Ireland explained
I received this educational document from one of my Irish sites, and thought it might be a handy memo for those waiting to celebrate St. Patrick's day.
Ireland is an island to the west of Britain but Northern Ireland is just off the mainland - not the Irish mainland, the British mainland.
The capital of Ireland is Dublin. It has a population of a million people, all of whom will be shopping in Newry this afternoon. They travel to Newry because it is in the North, which is not part of Ireland, but still pay in Euros.
Under the Irish constitution, the North used to be in Ireland, but a successful 30-year campaign of violence for Irish unity ensured that it is now definitely in the UK. Had the campaign lasted longer the North might now be in France.
Belfast is the capital of Northern Ireland. It has a population of half a million, half of whom have houses in Donegal. Donegal is in the north but not in the North. It is in the South. No, not the south, the South.
There are two parliaments in Ireland. The Dublin parliament is called the Dáil, (pronounced "Doyle"), an Irish word meaning a place where banks receive taxpayers' money. The one in Belfast is called Stormont, an Anglo-Saxon word meaning placebo, or deliberately ineffective drug.
Their respective jurisdictions are defined by the border, an imaginary line on the map to show fuel launderers where to dump chemical waste.
Protestants are in favor of the border, which generates millions of pounds in smuggling for Catholics, who are opposed to it.
Travel between the two states is complicated because Ireland is the only country in the world with two M1 motorways. The one in the North goes west to avoid the south and the one in the South goes north to avoid the price of drink.

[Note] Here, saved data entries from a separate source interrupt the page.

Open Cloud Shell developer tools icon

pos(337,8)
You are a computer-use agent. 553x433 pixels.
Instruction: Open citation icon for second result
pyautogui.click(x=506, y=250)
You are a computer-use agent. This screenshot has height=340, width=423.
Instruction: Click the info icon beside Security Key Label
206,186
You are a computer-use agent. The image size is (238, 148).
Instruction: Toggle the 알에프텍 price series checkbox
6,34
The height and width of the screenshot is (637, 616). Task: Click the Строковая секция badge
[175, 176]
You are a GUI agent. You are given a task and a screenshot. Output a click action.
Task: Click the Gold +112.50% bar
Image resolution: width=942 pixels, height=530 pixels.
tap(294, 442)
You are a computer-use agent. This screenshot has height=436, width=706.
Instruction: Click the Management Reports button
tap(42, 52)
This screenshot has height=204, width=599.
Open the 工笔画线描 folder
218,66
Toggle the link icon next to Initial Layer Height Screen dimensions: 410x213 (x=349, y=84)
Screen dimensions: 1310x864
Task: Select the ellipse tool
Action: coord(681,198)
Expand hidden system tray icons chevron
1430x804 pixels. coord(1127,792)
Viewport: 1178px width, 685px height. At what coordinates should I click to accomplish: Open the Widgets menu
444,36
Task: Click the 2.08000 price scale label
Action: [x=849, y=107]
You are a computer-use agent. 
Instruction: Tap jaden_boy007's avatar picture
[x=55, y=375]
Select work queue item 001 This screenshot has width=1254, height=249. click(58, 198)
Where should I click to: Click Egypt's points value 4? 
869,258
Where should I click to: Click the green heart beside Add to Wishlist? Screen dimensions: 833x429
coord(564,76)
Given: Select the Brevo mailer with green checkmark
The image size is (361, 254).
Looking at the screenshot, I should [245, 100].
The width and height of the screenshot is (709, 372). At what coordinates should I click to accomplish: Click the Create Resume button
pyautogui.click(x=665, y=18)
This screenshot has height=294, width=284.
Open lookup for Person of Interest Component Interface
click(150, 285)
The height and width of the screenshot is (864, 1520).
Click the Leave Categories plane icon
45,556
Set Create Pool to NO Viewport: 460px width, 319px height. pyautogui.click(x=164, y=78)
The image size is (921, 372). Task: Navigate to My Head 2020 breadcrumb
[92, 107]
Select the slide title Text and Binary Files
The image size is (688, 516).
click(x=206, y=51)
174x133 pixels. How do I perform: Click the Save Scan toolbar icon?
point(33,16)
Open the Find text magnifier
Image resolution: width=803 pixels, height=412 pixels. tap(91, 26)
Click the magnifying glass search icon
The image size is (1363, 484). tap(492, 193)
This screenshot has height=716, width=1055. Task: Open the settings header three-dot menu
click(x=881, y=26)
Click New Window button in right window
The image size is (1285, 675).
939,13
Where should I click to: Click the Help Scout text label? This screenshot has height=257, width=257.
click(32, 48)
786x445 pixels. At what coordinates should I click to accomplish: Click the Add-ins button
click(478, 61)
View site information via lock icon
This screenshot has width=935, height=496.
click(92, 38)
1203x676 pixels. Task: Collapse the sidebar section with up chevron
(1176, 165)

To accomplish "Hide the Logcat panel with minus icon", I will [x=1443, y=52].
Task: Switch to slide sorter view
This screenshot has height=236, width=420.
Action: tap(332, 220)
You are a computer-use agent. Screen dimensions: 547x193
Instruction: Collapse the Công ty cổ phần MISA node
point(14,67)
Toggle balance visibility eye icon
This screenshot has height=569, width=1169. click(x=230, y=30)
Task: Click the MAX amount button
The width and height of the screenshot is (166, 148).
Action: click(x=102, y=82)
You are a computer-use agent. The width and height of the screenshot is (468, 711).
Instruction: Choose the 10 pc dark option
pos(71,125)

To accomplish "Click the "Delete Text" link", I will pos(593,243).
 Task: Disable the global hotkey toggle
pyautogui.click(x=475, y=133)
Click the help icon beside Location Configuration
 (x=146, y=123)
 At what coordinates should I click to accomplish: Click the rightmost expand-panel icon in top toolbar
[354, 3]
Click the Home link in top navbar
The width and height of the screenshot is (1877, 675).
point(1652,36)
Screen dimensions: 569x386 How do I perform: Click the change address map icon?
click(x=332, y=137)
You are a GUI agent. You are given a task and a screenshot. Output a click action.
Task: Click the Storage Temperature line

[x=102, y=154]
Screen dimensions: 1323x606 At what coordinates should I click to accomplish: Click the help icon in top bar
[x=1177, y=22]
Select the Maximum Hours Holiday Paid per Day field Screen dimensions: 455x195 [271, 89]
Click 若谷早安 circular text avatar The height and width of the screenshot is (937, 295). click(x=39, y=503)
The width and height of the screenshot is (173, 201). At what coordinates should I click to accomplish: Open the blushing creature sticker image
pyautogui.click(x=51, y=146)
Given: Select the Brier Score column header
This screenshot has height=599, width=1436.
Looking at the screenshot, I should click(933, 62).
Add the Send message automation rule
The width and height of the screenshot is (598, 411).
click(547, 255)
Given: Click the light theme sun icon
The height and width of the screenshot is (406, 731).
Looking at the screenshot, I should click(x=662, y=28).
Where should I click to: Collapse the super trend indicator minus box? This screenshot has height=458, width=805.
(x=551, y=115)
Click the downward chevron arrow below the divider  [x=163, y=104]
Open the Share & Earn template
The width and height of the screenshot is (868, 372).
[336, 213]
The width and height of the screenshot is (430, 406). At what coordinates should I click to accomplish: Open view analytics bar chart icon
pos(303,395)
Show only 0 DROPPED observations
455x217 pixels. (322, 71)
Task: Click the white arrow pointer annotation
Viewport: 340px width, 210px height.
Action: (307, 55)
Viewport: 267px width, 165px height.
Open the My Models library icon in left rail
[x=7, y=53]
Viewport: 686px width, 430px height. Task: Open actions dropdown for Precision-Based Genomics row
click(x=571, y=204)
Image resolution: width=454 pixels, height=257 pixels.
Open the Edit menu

We have two types of democracy in Ireland. Dublin democracy works by holding a referendum and then allowing the government to judge the result. If the government thinks the result is wrong, the referendum is held again. Twice in recent years the government decided the people's choice was wrong and ordered a new referendum.
Belfast democracy works differently. It has a parliament with no opposition, so the government is always right. This system generates envy in many world capitals, especially Dublin.
Ireland has three economies - northern, southern and black. Only the black economy is in the black. The other two are in the red.
All versions of the IRA claim to be the real IRA but only one of them is the Real IRA. The North's biggest industry is the production of IRAs. Consequently, we now have the Provisional, Continuity and Real IRA. The Real IRA is by far the most popular among young graffiti writers simply because it is the easiest to spell.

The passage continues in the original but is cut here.